# Does Fumaric Acid in juice affect Fermentation



## Conan1 (Dec 29, 2010)

Hi, As a beginner to this, I have been looking at juices a lot differently than before. I know to stay away from benzoate and sorbates but I found a Northland juice at Kroger that shows Fumaric Acid and Ascorbic Acid (Vit C) in it for $2 per gal. I tried some of this and couldn't get any activity from the yeast after 4 days. It started smelling like an undercurrent of death. I put 1/4 tsp meta in must 24 hrs before pitching yeast 71B and had 5# sugar inverted to give SG of 1.090. Temp at 72 Deg. After further reading I've seen that fumaric acid can inhibit Malolactic Fermentation but does this also affect primary? Anyway, I'm not trying that juice again. I now have a must of grape and cranberry taking off after 24 hrs so I don't think my method was the problem. What do ya'll think?


----------



## Tom (Dec 29, 2010)

I found this.

_Wine
Fumaric Acid can economically acidify wine with no detectable difference in flavour. The replacement ratio of three pounds of Fumaric acid to five pounds of Citric acid can significantly reduce acidulant cost. *Fumaric acid also prevents secondary fermentation after bottling *and can act as a clarifier when low concentrations of copper and iron are present in the wine.

_
Best thing I can say is try it in a 1/2gal test. I'm leaning that it will not take off.
For juices I go to Costco. They have a few that I make.


----------



## BobF (Dec 29, 2010)

A good way to do the test is to do a starter for yeast and add small amounts of the must containing this juice. As long as it's still fermenting, add a little more periodically until it's all together.

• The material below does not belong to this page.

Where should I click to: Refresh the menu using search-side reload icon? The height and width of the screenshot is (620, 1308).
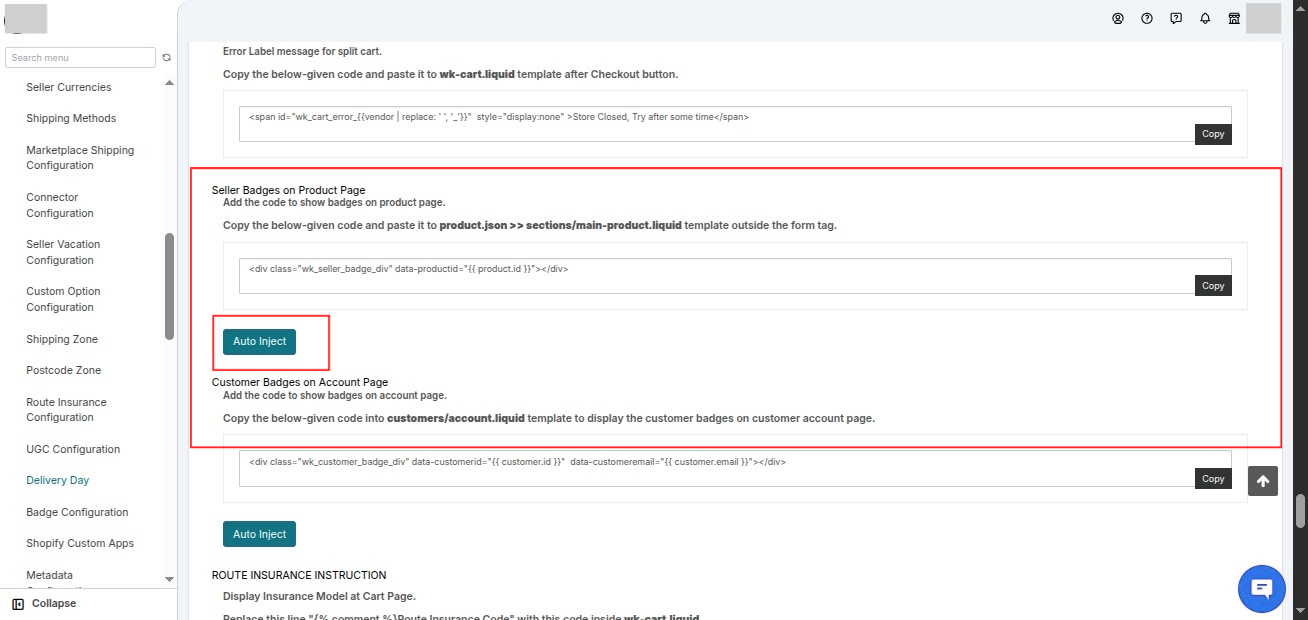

It would also be worthwhile to check the TA of the must before adding yeast and adjust as necessary prior to starting the ferment.


----------



## Sirs (Jan 11, 2011)

if you want decent juice at a decent price Walmart has the great value apple juice for 2.28 a gallon and once you add yeast it rolls


----------



## Tom (Jan 11, 2011)

If you have a choice get 100% "not from concentrate". Alos make sure you add enough sugar to 1.085. If you just add yeast the SG is to low


----------



## Wade E (Jan 11, 2011)

To my knowledge, only sorbate, sulfites (temporarily until the S02 levels drop) and benzoate hinder fermentation.


----------